Colloque international

Networks and Visual Seriality in Mass-Market Print Culture



Infos

Dates
29 et 30 avril 2024
Lieu
KULeuven (Salle Panorama) & KBR (Bibliothèque royale de Belgique)

T

his conference is a joint event between the Royal Library of Belgium (KBR) & KU Leuven. It is the closing conference for ARTPRESSE, a Brain-be 2.0. research project offering an intermedial study of Belgian art and media as networked structures seen through the lens of mass media magazines in  the interbellum years. The corpus of digitized broad-audience illustrated periodicals (+500,000 pages) is accessible online and fully text-searchable through BelgicaPeriodicals. It is also organized alongside an exhibition on the French film-photo-novel taking place in Spring 2024 at KU Leuven Central Library, showcasing the large collection hosted by the University Special Collections. The exhibition approaches the film-photo-novel as part of mass-market periodical culture.

Covering a period that stretches from after the First World War to the 1960s, this conference invites for new perspectives on European popular serial culture in print, its diverse forms and its media networks in the 20th century, as well as on the archival and curatorial approaches to this type of print heritage. By mass-market print culture, we refer to a broad and diverse variety of popular serial culture in print: from illustrated periodicals to almanacs, pulp book series to print ephemera, film-photo-novels to stapled leaflets. A specific attention will be given to mass-market illustrated magazines, as studied by the Artpresse digitization and research project, on the one hand, film-photo-novels and film magazines on the other hand.

This conference proposes to approach this miscellaneous array through the prism of two interrelated concepts-networks and seriality -that describe and capture relationships, connections, and dialogues amidst the vibrant diversity of mass-market print culture. Taken together, defined in an open and encompassing way, these two concepts are opening new avenues for research into periodical cultures:

Networks

Within this diversified publishing field, with print and graphic materials increasingly circulating between different  formats, it becomes crucial to see this media landscape as a networked structure. Networks have been a primary lens for the Artpresse research project, which has explored the relational and intermedial dynamics  between Belgian publishers, journalist-writers, photographers and graphic contributors, and the art discourses they convey (both textually and visually). Following-up on this framework, we call for new cross-disciplinary approaches to networks in popular periodicals and mass market print culture.
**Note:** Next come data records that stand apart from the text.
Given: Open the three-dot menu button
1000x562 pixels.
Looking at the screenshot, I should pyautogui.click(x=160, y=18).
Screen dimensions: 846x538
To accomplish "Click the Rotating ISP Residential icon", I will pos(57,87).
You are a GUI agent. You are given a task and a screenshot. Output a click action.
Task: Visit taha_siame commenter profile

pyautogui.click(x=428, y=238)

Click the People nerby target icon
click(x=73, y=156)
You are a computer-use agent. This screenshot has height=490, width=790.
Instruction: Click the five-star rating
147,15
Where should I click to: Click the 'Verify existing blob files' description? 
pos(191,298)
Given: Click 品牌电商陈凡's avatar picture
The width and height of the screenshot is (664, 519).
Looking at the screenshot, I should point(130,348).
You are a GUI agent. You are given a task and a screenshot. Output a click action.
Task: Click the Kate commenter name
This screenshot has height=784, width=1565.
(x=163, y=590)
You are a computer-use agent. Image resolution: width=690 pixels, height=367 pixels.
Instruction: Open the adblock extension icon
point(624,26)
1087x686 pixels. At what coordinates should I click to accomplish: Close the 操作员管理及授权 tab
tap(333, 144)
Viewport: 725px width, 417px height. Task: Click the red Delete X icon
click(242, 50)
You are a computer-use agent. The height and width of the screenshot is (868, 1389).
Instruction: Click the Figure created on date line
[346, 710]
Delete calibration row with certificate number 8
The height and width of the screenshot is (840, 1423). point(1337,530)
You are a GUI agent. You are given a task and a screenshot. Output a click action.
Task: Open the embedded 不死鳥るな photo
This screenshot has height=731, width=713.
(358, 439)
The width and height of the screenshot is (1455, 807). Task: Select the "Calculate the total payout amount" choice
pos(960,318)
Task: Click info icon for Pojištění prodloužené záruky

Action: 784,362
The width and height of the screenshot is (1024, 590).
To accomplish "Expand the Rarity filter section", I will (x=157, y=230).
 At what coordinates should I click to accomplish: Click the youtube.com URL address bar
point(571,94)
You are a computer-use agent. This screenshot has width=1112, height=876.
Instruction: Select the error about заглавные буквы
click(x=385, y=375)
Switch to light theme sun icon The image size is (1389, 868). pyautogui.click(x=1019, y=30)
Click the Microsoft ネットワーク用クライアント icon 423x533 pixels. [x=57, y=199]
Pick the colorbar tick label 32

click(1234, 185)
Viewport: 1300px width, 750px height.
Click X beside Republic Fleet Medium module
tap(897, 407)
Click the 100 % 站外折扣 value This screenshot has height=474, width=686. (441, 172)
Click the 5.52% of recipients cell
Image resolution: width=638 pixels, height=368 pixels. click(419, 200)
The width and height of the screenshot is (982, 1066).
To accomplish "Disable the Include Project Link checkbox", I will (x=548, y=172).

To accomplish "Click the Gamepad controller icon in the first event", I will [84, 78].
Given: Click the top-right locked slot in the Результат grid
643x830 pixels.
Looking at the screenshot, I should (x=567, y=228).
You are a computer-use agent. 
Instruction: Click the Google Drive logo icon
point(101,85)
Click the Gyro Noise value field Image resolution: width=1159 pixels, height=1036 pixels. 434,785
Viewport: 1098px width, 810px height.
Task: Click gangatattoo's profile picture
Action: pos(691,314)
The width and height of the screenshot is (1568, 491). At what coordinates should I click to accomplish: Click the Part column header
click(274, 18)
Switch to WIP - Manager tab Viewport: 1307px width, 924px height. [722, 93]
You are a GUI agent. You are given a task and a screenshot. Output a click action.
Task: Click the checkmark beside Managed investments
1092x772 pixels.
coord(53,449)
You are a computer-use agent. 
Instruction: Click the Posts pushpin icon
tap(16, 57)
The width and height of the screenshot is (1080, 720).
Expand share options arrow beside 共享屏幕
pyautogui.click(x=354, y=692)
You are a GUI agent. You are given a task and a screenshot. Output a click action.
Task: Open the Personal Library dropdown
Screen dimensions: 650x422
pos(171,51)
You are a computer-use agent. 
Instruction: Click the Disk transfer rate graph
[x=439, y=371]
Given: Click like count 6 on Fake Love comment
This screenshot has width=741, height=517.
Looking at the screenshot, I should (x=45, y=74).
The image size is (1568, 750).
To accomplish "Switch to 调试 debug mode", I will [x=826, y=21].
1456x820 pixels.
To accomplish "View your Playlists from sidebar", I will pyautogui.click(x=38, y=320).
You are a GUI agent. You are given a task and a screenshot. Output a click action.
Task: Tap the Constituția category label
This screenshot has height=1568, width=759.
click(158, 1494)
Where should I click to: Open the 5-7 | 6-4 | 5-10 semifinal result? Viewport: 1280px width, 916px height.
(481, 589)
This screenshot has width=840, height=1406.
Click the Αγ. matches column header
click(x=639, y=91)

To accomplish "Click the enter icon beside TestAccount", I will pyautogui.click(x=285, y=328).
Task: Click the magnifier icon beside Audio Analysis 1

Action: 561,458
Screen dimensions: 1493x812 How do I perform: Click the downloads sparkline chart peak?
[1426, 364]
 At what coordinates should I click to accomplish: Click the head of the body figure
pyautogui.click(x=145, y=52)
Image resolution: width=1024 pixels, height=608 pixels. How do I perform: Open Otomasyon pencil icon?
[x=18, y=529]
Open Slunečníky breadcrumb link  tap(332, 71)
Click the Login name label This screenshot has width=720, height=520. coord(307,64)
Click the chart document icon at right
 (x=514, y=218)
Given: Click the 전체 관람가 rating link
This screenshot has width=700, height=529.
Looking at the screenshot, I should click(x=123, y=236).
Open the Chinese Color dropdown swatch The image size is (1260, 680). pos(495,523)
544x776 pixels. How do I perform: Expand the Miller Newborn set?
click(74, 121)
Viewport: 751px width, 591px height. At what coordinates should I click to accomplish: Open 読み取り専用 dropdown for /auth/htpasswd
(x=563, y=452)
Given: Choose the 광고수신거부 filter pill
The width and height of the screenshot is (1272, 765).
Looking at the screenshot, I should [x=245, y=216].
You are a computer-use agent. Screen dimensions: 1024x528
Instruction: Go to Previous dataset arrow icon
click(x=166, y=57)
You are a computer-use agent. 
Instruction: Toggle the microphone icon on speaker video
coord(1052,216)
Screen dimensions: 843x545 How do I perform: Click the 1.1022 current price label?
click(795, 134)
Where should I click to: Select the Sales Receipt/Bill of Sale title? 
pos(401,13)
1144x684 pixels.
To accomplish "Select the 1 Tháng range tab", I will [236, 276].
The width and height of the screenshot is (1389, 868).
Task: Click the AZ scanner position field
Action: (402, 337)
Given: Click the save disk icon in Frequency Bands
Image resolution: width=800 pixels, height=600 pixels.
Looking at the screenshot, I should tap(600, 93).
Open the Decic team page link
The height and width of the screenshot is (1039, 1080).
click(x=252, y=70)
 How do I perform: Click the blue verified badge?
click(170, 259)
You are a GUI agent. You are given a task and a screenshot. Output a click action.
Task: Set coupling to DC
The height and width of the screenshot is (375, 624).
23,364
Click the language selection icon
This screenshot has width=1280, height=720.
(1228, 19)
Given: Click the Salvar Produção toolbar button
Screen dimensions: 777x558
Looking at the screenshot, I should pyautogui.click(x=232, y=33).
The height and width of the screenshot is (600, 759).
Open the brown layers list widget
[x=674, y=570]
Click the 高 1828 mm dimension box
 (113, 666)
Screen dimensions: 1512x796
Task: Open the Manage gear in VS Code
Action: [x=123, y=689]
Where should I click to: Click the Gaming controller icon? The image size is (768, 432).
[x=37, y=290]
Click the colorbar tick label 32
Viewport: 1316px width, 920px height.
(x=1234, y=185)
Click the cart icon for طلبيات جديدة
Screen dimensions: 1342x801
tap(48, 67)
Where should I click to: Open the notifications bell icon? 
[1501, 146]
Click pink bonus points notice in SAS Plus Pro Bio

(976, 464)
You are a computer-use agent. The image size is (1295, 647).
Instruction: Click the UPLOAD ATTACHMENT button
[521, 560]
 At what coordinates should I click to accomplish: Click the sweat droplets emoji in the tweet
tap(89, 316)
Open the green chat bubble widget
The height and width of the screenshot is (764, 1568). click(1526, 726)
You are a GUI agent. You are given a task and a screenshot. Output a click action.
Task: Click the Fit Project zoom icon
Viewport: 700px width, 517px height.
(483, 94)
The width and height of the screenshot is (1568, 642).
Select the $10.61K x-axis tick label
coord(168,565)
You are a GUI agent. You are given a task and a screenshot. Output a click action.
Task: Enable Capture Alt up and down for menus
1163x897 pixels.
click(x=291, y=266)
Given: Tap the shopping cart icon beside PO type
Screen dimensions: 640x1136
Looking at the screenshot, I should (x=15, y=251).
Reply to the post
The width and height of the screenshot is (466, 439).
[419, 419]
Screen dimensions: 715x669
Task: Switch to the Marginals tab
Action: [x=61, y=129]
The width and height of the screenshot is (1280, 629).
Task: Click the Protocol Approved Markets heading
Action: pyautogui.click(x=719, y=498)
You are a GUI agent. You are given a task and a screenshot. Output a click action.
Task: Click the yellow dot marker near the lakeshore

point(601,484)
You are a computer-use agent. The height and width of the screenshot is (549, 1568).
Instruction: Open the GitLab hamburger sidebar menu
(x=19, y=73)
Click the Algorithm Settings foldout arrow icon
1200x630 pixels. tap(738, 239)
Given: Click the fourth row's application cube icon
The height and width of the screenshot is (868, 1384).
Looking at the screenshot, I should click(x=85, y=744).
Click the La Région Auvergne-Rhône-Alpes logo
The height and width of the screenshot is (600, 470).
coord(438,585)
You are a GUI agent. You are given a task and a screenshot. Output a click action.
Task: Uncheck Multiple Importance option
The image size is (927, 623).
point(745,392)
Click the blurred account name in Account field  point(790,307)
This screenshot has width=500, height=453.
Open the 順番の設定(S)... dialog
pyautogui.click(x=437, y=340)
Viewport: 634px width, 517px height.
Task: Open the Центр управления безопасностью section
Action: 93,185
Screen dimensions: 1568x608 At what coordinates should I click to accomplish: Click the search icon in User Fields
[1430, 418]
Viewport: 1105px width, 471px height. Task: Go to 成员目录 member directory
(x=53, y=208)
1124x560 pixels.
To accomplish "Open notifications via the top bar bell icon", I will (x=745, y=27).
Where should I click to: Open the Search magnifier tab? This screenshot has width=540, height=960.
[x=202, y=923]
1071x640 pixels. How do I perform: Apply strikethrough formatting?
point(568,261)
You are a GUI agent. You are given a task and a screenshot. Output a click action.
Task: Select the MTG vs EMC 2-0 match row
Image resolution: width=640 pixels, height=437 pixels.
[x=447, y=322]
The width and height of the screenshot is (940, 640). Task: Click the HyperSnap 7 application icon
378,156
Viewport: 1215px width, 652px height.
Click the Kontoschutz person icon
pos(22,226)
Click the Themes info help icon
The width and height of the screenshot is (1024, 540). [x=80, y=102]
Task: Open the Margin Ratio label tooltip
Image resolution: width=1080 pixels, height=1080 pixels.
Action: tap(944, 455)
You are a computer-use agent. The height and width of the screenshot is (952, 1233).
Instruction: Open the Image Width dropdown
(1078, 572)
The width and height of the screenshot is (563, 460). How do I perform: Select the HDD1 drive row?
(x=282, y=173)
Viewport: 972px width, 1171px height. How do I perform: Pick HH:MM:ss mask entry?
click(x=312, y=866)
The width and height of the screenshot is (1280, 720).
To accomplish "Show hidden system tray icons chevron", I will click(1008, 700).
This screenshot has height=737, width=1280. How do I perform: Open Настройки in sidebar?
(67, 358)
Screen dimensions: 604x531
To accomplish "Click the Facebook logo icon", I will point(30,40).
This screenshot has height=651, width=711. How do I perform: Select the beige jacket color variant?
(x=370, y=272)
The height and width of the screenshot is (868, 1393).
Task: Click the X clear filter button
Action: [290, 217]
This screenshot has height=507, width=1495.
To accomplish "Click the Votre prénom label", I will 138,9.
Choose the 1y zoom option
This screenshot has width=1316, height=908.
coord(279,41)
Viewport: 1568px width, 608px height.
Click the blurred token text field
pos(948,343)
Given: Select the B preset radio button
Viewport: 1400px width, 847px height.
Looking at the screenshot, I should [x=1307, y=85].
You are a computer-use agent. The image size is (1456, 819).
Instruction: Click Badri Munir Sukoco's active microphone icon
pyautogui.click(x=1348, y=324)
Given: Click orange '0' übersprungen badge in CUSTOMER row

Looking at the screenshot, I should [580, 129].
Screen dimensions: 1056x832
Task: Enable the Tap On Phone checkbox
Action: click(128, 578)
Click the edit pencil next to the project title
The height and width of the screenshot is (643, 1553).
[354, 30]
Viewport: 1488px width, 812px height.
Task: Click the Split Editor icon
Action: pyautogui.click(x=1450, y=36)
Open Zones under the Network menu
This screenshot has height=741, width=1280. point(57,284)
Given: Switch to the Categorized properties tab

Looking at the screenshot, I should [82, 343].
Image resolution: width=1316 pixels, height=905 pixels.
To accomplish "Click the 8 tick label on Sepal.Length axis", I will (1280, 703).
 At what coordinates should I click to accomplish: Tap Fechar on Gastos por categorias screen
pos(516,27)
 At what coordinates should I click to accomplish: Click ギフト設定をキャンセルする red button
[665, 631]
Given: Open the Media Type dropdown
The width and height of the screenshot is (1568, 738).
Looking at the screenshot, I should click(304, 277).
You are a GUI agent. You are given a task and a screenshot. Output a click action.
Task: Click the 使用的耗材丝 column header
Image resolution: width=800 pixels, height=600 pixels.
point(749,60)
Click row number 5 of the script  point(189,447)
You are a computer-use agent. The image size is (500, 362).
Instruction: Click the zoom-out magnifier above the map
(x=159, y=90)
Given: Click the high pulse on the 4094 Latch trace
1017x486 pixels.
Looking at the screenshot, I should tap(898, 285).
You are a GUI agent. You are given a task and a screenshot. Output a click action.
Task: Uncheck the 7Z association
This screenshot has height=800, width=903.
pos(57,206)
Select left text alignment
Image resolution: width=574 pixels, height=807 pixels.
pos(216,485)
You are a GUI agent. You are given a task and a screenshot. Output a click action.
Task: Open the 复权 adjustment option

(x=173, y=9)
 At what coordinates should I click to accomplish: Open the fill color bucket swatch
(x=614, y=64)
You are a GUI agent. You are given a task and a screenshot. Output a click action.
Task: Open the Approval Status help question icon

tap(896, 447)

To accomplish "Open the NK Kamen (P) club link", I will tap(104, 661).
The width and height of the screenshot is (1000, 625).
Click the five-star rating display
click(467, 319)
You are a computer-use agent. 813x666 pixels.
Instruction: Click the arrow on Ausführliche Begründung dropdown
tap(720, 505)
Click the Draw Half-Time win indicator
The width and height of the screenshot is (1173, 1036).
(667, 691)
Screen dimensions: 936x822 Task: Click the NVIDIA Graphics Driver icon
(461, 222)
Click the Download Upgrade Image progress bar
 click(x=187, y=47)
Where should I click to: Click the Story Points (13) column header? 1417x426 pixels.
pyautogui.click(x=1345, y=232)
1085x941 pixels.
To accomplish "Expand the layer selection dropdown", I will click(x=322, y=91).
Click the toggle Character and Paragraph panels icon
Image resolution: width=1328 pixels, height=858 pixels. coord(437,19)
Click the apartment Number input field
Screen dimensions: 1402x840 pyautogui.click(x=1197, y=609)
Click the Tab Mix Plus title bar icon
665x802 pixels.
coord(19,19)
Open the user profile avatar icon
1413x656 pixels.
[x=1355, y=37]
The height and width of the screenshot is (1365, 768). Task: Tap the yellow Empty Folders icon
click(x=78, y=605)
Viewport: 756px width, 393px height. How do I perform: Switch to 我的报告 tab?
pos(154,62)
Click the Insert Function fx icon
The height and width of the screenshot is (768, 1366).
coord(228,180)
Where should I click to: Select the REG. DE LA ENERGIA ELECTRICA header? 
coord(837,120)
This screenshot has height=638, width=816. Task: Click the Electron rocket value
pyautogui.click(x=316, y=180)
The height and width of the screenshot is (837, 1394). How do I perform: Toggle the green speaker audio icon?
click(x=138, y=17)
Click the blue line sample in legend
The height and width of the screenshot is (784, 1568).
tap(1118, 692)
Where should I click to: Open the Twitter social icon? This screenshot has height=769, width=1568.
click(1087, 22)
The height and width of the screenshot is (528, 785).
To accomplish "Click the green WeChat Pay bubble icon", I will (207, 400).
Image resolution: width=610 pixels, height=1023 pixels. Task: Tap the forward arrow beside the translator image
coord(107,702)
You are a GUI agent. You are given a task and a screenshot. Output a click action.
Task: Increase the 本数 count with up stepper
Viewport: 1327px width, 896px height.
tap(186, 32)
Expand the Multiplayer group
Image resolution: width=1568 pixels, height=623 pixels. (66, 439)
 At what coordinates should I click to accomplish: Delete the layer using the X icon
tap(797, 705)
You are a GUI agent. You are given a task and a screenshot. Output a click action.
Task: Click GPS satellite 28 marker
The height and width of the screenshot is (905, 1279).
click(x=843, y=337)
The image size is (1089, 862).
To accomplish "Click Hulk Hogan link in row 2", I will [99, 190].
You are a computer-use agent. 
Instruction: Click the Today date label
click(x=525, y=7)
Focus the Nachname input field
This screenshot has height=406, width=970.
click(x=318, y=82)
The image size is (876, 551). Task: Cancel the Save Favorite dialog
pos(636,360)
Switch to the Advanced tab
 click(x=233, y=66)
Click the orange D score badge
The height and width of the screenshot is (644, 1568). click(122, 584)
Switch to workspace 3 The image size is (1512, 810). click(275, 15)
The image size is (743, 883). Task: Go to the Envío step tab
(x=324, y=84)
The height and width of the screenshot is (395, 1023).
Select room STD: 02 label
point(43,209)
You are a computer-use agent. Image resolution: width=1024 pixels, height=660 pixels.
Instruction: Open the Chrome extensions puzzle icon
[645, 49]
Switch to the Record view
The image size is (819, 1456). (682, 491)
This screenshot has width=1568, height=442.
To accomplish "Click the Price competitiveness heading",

Because of their “in-between” position (Brake 2019: 42) and their “performative role” (Stead 2018: 12), broad-audience illustrated periodicals enable (fine) art to be promoted and even "popularized" through serialized materials, while at the same time manifesting the intellectual, social and professional relationships of their editors, and the porous boundaries between visual art, press, mass media, literature... Their visual languages are based on the serialization of heterogeneous and hybrid contents, which are also the result of cultural and media transfers. Following Evanghélia Stead's recommendation to extend the concept of periodical networks to “the circulation of models, materials and ideas” (Stead 2018: 15), we would like to deepen the following questions related to seriality.

Visual Seriality

Amidst changing formats, new media, and the continued proliferation of mass-market print, seriality propels forward this expansive logic, while also offering regularity and periodicity, providing a familiar structure to contain its sprawl (Beetham 1988; Kelleter 2017; Levay 2018; Letourneux 2014; Turner 2020). Following on endeavors to address the “unruliness of serials,” the heterogeneity of serial forms in magazines beyond narrative fiction (Turner 2014), and especially Vincent Fröhlich’s (2022) inquiry into the visual seriality of illustrated periodicals, this conference invites contributions that broadly tackle the serialization of images (and by extension, image-and-text relationships) in mass-market print culture. Fröhlich proposes an “expanded and open concept of seriality,” focused on degrees and networks of relationships between different features, grounded in Wittgenstein’s conception of family resemblances. This capacious framework invites to pay more attention to unmarked visual series, to differentiate levels and degrees of dependencies that form a “network of serial relationships” and to analyze how those connect to different loyalties as well as distinct time structures (Fröhlich 2022:  84). Such serial relationships cover a range of visual features that variously deal with image sequences, juxtapositions, echoes, both over the page or double page, within a single issue, and across the back catalog of a periodical. It also requires a particular attention to questions of layout, composition, typography, reproduction techniques, intermediality.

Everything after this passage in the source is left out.